El pequeño niño, caracterizado como el glorioso Arturo Prat Chacón para una epopeya que se
representaría en el colegio, no podía más con su orgullo patriótico, pese a que recién había cumplido los cinco años. Sus padres le habían fabricado un traje, con charreteras y todo, que emulaba al del héroe y le habían teñido una barba y bigotes con hollín.
Unos barcos hechos de cartón y madera sobresalían en el escenario. Se estaba en vísperas de un nuevo 21 de mayo, día en que se conmemora en Chile el combate naval de Iquique y el resto de los alumnos protagonizaba a los demás marinos de dicha gesta y cada uno estaba muy imbuido de su papel.

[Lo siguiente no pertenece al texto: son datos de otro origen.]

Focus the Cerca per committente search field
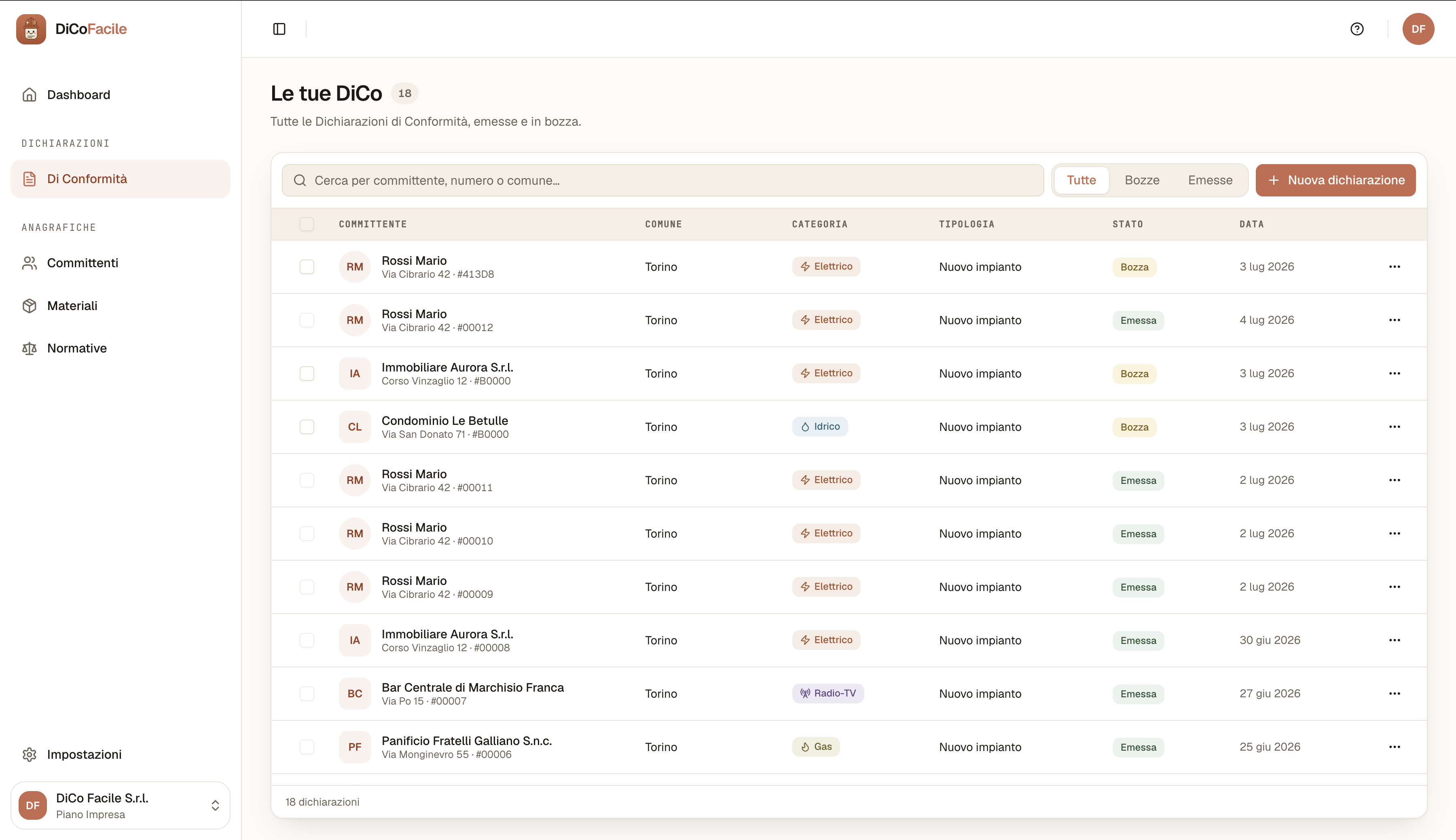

Los padres contemplaban la épica escena con sus rostros sonrientes y orgullosos, ya que sus nenes ahora se lucían sobre el escenario. La profesora jefa, entre bambalinas, les iba indicando cada una de los cuadros y los chicos obedecían a la perfección.
Una voz en off recitó la arenga del héroe naval, mientras el pequeño gesticulaba sobre las tablas, imitando el accionar de Prat.
La gente aplaudió a rabiar, ya que esta parte resultó muy emotiva, destacándose las incipientes dotes escénicas de los chicuelos, que obedecían con plausible fidelidad las indicaciones de la profesora en su papel de consueta.
Cuando tocó la parte del abordaje del héroe naval, se produjo un instante de tensión, ya que lo que venía era el momento culminante de la gesta. El pequeño actor, premunido de una espada de madera pintada de color plata en una de sus manos, se aprestaba a gritar la célebre frase que es recordada año a año y que se antecede al momento en que Arturo Prat aborda el “Huáscar”.
El rostro del pequeño se contrajo y todos aguardaron que pronunciara las palabras que antecederían a la emulación de un salto que quedó grabado para siempre en los anales de la historia patria.
En cambio, el niño dirigió los ojos a sus padres, que contemplaban todo desde los primeros asientos y dijo con tono urgente: -¡Quiero pipí!